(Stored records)
____

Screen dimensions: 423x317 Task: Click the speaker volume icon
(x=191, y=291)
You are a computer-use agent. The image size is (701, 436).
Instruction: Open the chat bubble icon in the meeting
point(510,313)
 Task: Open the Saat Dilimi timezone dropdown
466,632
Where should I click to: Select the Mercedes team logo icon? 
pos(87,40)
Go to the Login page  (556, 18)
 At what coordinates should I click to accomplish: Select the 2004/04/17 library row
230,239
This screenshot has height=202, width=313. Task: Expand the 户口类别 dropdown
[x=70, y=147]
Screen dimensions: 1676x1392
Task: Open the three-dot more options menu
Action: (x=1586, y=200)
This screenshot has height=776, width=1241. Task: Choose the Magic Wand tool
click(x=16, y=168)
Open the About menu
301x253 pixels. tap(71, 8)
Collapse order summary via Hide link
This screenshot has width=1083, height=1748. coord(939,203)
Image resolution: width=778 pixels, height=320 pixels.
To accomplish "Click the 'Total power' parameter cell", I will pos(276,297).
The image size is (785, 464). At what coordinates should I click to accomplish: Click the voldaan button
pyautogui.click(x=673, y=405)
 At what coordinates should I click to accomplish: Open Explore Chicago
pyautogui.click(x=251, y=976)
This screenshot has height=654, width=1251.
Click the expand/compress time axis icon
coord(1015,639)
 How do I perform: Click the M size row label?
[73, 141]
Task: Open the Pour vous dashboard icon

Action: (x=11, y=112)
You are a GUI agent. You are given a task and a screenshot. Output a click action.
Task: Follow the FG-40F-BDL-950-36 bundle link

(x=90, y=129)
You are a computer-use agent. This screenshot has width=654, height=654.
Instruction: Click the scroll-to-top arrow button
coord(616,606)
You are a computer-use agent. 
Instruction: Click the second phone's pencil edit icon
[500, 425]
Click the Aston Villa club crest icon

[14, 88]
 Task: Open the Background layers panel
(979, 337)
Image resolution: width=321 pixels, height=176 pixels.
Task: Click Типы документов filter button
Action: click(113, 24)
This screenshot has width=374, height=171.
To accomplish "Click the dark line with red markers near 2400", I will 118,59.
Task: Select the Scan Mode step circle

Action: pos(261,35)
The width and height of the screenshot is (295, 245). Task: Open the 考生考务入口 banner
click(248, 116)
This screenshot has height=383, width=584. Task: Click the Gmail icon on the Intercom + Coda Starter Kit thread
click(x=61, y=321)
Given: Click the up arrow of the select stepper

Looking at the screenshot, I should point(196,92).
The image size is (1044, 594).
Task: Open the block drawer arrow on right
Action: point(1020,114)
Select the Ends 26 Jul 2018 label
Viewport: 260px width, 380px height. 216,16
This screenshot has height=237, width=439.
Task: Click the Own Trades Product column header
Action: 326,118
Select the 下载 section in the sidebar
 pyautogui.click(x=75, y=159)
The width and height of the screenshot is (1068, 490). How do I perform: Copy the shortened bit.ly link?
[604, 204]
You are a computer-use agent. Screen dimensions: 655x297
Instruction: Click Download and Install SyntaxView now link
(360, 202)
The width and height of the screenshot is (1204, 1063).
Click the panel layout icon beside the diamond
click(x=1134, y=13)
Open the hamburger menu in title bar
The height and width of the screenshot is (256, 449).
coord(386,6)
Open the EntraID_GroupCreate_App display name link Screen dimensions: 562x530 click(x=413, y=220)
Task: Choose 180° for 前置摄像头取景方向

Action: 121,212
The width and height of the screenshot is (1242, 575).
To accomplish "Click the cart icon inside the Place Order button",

____

- **EXERCISE**: What is needed is an exact copy of the line containing "Open the EntraID_GroupCreate_App" and each line after it, through the final line of the entries above.

- **SOLUTION TO THE EXERCISE**:
Open the EntraID_GroupCreate_App display name link Screen dimensions: 562x530 click(x=413, y=220)
Task: Choose 180° for 前置摄像头取景方向

Action: 121,212
The width and height of the screenshot is (1242, 575).
To accomplish "Click the cart icon inside the Place Order button",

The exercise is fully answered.